I went into the store, found a rifle I liked, waited over 45 minutes for the sales clerk to finish a deal with another customer, negotiated a price with said clerk, filled out NICS paperwork, ran NICS, cleared by FBI, handed credit card to said clerk, box with rifle inside is under my arm, clerk half-way rang up sale, then he says...

"Wait, you wrote on here that you live in Queens county?"
I say, "Yes, that's correct."
Clerk replies, "Do you have a NYC Rifle/Shotgun permit?"
I reply, "No."

From there it goes into a back and forth conversation that goes no where about NYS law and NYC law and store policies and me having purchased rifles there before and me even helping my cousin with a purchase (who lives around the corner from me in Queens) just the week before.

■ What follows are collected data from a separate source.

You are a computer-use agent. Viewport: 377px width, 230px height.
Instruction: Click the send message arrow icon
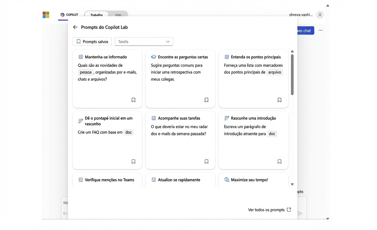pos(300,213)
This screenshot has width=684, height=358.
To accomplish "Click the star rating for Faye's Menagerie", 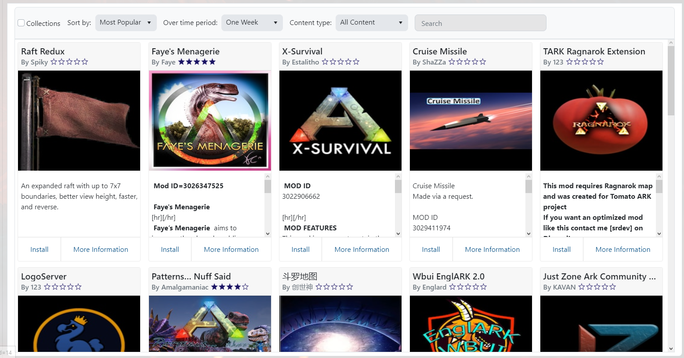I will (x=197, y=62).
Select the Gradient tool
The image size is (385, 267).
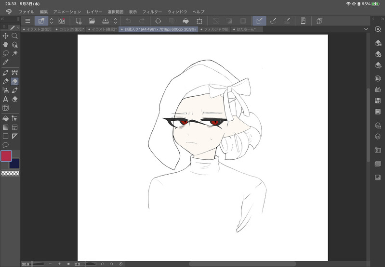[6, 127]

As I am leaving the store, totally heartbroken mind you, I see a manager and explain quickly what happened and ask if the clerk was correct, he tells me yes, I need to show a NYC Rifle/Shotgun Permit to purchase a long gun in upstate NY. Suddenly my cousin and uncle (who I didnt even know was in the store!) comes walking out where I am speaking to this manager, holding a box of .45 rounds he just bought to shoot with the Henry he just bought the week before in the same store! My cousin and uncle immediately get involved and ask questions and insist that rifles were purchased there many times before with out a hitch. Then the clerk that I dealt with is walking by and gets involved too.

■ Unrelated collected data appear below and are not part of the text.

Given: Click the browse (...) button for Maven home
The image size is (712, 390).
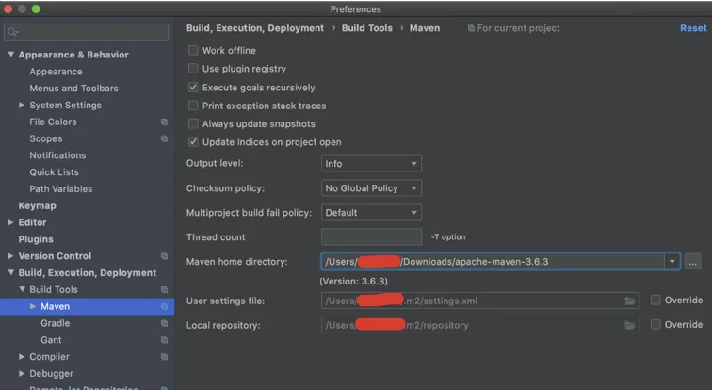Looking at the screenshot, I should pyautogui.click(x=693, y=262).
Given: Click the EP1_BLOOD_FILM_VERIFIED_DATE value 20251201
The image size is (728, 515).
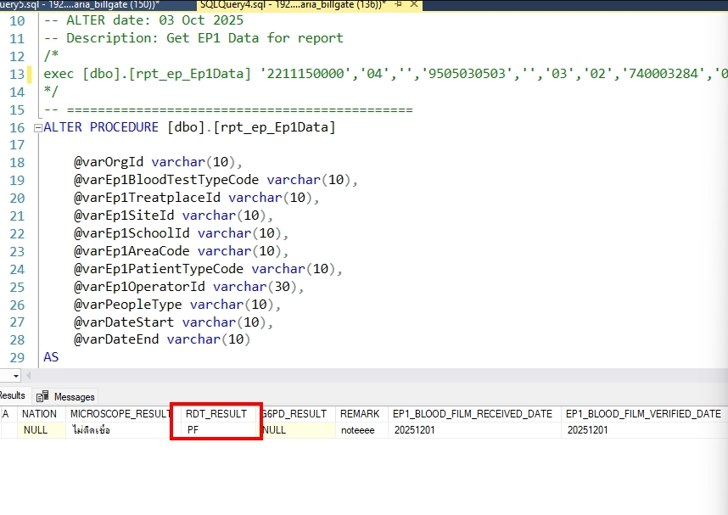Looking at the screenshot, I should [587, 430].
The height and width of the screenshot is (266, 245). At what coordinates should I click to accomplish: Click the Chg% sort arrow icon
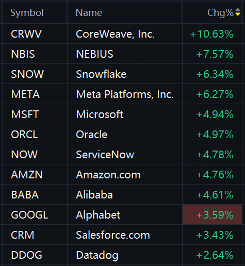tap(238, 12)
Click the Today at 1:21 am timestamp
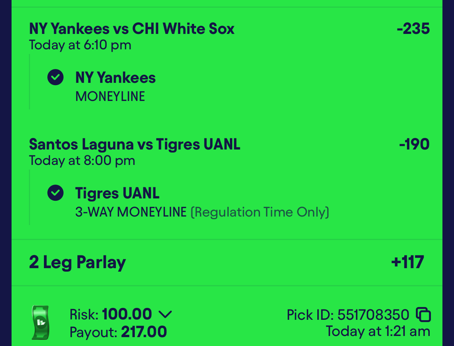 click(x=378, y=331)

The clerk that I dealt with turns out to actually be a manager also, and after my cousin explains his purchase the week before, the manager asks for the salesman's name because he would be fired immediately! My cousin was of course taken back and said "Even if I remembered his name I wouldn't tell you!"

Then we all walked out.

The end.

Anyway, what is the real law here, if any, concerning buying long guns outside of NYC with an NYC address?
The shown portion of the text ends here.